▸ **What you need to do**: Show every line of the data where the word "width" can be found.

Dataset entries
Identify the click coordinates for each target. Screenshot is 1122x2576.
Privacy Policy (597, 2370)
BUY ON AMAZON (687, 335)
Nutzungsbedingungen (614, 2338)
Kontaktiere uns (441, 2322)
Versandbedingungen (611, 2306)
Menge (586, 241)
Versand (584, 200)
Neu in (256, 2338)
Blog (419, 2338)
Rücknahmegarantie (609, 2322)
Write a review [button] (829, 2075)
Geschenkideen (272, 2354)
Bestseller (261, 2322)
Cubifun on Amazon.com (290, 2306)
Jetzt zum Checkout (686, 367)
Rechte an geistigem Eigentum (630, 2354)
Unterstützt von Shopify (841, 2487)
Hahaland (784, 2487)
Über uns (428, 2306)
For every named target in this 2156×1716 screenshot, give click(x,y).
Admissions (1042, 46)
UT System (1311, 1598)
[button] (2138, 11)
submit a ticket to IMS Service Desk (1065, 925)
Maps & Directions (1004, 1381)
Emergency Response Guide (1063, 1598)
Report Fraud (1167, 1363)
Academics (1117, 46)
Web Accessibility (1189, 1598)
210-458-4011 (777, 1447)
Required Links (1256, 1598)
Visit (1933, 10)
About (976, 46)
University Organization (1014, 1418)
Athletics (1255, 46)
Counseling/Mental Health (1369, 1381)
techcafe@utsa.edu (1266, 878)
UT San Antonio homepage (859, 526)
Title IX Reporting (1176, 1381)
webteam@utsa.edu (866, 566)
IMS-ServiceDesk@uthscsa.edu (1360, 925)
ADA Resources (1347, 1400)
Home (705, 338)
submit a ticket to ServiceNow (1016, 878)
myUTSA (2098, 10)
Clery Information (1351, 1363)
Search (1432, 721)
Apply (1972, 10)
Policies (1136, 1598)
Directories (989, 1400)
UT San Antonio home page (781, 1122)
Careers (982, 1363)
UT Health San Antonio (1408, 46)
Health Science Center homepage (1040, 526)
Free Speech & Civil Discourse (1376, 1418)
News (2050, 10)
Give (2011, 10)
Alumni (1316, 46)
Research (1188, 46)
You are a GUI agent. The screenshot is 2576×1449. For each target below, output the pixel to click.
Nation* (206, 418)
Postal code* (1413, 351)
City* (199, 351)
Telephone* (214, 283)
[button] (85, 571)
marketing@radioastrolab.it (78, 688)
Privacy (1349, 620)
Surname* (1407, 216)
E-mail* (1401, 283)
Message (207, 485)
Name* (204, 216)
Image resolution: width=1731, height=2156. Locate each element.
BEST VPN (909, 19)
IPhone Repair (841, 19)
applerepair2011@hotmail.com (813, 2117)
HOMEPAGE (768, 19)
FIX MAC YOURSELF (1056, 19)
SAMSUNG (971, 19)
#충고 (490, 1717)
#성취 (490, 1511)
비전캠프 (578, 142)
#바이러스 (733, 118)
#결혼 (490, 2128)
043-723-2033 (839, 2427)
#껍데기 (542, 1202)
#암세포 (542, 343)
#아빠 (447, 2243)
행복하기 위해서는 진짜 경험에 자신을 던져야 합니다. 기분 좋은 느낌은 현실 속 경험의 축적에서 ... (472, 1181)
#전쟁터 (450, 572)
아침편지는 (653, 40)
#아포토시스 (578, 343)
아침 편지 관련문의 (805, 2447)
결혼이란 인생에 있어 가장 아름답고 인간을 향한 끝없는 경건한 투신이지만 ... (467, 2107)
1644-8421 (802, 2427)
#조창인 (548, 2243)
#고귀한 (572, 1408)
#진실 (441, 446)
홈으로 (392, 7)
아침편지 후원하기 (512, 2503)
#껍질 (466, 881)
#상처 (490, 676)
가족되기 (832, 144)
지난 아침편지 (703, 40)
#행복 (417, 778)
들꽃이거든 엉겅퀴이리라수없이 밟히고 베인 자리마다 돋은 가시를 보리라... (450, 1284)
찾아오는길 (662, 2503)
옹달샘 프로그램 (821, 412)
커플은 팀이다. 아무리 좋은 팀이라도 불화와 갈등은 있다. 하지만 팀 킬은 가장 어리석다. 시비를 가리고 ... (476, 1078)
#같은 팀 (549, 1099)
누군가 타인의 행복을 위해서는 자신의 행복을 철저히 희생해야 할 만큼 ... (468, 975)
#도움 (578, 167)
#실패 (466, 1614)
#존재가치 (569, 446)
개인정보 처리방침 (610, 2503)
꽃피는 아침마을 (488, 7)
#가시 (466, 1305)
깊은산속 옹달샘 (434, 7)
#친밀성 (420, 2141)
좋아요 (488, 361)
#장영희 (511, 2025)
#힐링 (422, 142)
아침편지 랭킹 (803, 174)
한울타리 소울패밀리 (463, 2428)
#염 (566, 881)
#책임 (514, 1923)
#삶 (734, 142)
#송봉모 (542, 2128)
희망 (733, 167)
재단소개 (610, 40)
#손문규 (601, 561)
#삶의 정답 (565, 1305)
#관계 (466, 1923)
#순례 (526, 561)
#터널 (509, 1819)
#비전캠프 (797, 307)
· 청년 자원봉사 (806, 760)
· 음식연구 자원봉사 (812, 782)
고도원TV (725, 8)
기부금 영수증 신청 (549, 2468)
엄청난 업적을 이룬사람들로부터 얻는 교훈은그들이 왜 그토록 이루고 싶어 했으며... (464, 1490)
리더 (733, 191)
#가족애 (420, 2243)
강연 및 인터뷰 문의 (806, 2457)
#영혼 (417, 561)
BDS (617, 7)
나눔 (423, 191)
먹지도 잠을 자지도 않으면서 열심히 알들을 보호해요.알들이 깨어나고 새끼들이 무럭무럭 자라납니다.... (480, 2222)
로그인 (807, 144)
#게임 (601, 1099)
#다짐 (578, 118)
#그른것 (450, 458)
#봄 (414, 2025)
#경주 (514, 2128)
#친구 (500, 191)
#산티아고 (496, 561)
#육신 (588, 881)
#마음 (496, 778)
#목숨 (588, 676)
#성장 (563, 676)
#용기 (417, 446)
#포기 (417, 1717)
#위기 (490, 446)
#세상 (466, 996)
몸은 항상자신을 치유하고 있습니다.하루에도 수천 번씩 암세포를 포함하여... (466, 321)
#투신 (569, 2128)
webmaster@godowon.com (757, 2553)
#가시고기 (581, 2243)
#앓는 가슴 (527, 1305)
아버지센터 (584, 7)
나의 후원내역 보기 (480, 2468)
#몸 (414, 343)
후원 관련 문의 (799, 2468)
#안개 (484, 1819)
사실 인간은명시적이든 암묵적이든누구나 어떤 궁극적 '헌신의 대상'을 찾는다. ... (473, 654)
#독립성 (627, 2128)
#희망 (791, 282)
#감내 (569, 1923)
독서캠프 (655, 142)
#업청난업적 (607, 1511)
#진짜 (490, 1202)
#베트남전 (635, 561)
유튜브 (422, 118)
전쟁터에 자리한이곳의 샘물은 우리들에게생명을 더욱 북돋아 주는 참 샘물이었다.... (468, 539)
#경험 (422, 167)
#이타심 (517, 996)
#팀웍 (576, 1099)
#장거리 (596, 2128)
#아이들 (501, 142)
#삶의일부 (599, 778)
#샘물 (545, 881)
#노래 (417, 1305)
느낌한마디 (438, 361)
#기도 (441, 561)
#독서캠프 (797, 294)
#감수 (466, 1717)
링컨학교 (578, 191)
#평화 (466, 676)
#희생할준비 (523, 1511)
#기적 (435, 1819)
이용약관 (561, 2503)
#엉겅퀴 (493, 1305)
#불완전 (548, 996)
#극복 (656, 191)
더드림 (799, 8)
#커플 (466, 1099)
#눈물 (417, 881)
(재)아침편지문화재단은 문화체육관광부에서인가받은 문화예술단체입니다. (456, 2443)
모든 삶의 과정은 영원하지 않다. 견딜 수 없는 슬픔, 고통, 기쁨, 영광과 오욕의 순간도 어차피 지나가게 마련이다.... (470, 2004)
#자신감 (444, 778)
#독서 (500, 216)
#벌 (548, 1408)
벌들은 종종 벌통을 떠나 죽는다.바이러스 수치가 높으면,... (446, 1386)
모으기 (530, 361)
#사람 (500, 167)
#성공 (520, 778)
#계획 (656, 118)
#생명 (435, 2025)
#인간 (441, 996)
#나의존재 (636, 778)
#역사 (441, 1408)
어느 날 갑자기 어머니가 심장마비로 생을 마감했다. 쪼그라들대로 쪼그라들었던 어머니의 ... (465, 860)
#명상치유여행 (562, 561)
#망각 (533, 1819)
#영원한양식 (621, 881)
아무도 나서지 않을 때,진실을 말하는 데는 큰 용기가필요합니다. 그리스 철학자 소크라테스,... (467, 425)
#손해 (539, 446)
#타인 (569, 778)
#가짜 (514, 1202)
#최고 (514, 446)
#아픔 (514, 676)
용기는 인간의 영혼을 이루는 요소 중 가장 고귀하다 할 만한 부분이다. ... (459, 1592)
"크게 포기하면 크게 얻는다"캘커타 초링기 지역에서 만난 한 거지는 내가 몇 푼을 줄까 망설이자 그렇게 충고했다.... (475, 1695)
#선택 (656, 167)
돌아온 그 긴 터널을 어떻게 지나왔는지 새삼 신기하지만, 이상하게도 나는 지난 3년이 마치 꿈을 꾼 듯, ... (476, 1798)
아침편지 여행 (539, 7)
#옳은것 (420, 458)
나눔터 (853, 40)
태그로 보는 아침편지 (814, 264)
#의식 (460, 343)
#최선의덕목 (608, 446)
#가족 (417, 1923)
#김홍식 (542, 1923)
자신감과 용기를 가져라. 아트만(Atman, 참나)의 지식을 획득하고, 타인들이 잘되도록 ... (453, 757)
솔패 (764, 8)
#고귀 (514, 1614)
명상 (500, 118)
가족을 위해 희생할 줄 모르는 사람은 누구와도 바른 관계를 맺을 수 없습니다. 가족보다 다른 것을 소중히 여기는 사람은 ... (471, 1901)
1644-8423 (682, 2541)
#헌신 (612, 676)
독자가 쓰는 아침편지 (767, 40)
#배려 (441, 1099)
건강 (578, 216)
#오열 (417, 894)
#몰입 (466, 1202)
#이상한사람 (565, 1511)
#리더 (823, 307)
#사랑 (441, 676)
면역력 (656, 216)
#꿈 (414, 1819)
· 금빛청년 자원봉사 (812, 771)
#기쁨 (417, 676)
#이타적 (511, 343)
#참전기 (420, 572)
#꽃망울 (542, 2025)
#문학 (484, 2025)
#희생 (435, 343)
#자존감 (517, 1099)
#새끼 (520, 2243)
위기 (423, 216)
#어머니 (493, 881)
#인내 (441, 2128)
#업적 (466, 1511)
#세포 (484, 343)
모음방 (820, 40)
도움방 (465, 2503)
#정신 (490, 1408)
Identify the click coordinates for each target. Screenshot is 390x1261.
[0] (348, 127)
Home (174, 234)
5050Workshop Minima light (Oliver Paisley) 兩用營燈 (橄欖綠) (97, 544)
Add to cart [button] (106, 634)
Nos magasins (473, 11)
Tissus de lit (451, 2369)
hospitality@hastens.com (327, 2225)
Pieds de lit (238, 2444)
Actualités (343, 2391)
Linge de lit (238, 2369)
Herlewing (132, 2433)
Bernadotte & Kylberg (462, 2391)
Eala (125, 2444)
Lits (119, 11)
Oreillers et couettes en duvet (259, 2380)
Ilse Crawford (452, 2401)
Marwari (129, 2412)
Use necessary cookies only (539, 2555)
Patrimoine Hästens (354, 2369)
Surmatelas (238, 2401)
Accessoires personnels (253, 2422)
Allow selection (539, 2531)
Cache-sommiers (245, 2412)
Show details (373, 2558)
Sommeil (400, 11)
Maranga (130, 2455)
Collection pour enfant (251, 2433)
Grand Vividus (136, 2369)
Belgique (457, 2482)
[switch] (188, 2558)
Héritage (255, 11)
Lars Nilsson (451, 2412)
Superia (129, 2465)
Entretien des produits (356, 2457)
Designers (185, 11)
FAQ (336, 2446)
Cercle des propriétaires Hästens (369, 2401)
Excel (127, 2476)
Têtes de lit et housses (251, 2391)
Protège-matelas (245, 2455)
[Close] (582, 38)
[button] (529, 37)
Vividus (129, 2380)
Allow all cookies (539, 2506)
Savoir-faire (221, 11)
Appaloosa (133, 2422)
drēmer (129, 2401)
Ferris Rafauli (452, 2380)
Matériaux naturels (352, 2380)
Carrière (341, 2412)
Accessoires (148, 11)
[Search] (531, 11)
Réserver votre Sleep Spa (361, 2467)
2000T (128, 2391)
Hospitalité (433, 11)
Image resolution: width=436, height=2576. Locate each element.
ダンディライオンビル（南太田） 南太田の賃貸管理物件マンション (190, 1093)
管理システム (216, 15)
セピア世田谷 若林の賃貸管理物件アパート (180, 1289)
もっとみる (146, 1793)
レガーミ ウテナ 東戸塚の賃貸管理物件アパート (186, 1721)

▸ **Task solution**:
Image resolution: width=1731, height=2156. Locate each element.
Image resolution: width=436, height=2576. Locate each element.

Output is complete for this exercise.